Constellation Route
by Matthew Olzmann
reviewed by Adam Scheffler
In his third poetry collection, Constellation Route, Matthew Olzmann writes fiercely and unsparingly about the human knack for anger and destruction. His poems respond to the chaos and ugliness of the Trump era and its aftermath, as well as to the ecological devastation that is becoming humanity’s legacy. “The human hand / can reach from one ruined thing to the next,” Olzmann writes. In a “Letter to Someone Living Fifty Years from Now,” he says, “It must seem like we sought to leave you nothing / but benzene, mercury, the stomachs / of sea gulls rippled with jet fuel and plastic.”
But even as it bears witness to human destructiveness, the book’s conception and framing are hopeful and social. Olzmann structures Constellation Route as a series of letters both realistic—to and from real people and friends—and fantastic—to a river monster or from a flock of pigeons. This epistolary book begins with the famous epigraph found on the front of the James A. Farley Post Office in New York City, “Neither snow nor rain [ … ] stays these couriers [ … ],” and Olzmann threads it through with imaginative riffs on postal terms. He thus makes the social act of letter-writing central to the book, which even contains poem-letters that he tells us were not written by him, but to him from named friends. On the book’s final page, Olzmann states that despite the historical norm of cataclysm and perpetual change, it “stuns me: the way an envelope arrives; how we / still reach toward one another.”
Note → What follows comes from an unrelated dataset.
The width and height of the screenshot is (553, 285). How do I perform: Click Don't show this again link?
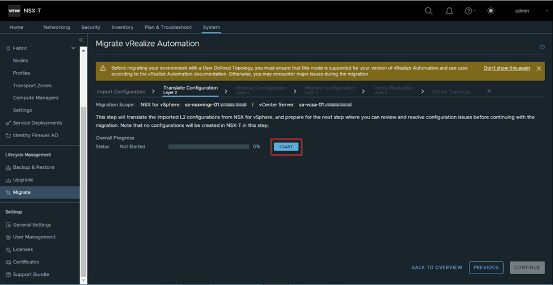[x=506, y=68]
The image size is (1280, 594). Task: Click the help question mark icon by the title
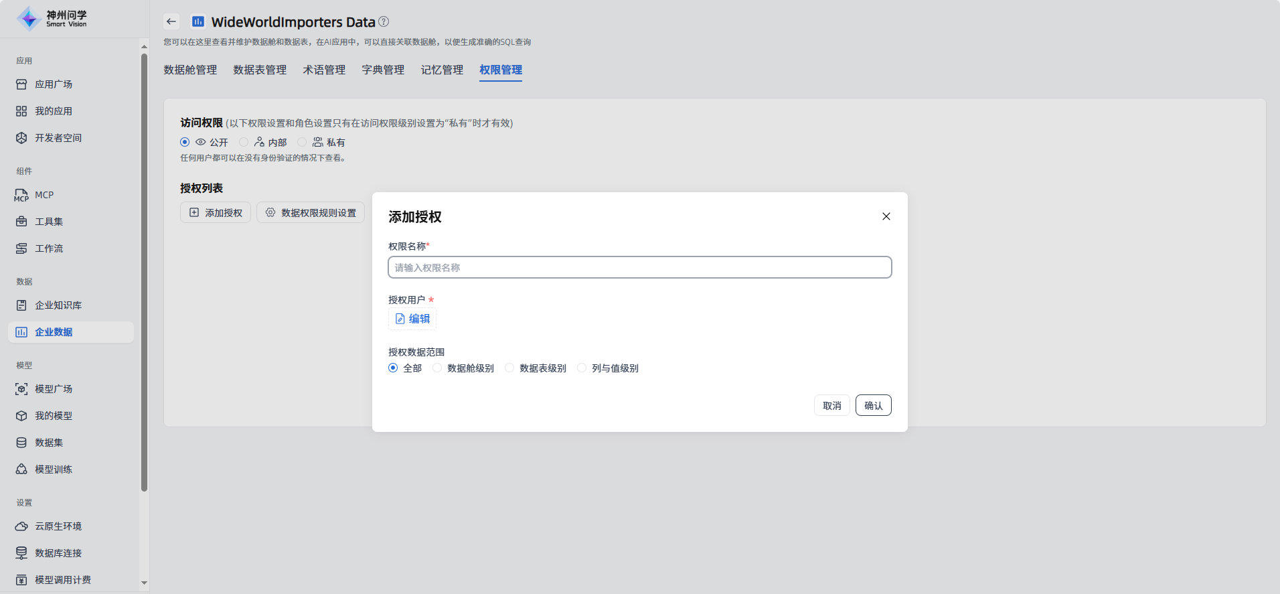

Letters provide the perfect medium for this reaching because people no longer write them often. Thus, they offer a form of sociability that seems more secret and intimate than it does public. They are an alternative to the public “waters / of the internet,” where “all the animals are faster / and more self-righteous than you.” Letters must also physically travel to “connect [ … ] disparate spaces,” and—though the book doesn’t say this explicitly—they don’t require or permit instant responses, as do text and social media messages. They thus acknowledge our distances from one another and speak carefully across those distances, while giving us more time to absorb their messages.
The book’s emphasis on letters, and its love of imaginative, secretive languages, allows us to find in poetry, or in literature more generally, a way to be “aliens together”—to form an alternative social world in whose atmosphere we can finally breathe. Olzmann reminds us that, though writing and reading are solitary acts, they gain their value only as means of communication. Constellation Route starts with an “old man” whose creative vision only gains value when transcribed as a letter: “When it reaches you, / everything begins.” And towards the end of the book, Olzmann imagines his poem as “a small fire” that is “Shy, uncertain” but that “might warm your hands” or “cast a brief light in this duplicitous dark.” “I can’t guarantee even that,” he adds, “But I made it for you / and if you want it, it’s yours.”
The qualifications here—might, though, but—are crucial to making this offer believable, and Olzmann never presents the “small fire” of reading as an infallible solution. Indeed, he sometimes uses the second-person in his letter-poems not to address readers and friends but rather to indict humanity and dramatize our crimes against nature and one another. For example, in “Letter Beginning with Two Lines by Czeslaw Milosz,” a powerful poem about gun violence in America, the speaker addresses a former student who was shot to death after opening his door. “The earth will close // like a door above you,” Olzmann writes, “And that click you hear? / That’s just our voices, // the dead bolt of discourse / sliding into place.” By indicting the gridlocked gun control discourse that often follows mass shootings, Olzmann here suggests that even poetry might be part of that talky click that locks in the dead.
Yet, the poem is so affecting not just because it implicates all of us but also because it is heartbroken: Olzmann’s most unsparing poems always also make us feel love for the world and people whom we harm. In so doing, these poems thaw the grim numbness the news so often induces, and enable us to mourn together.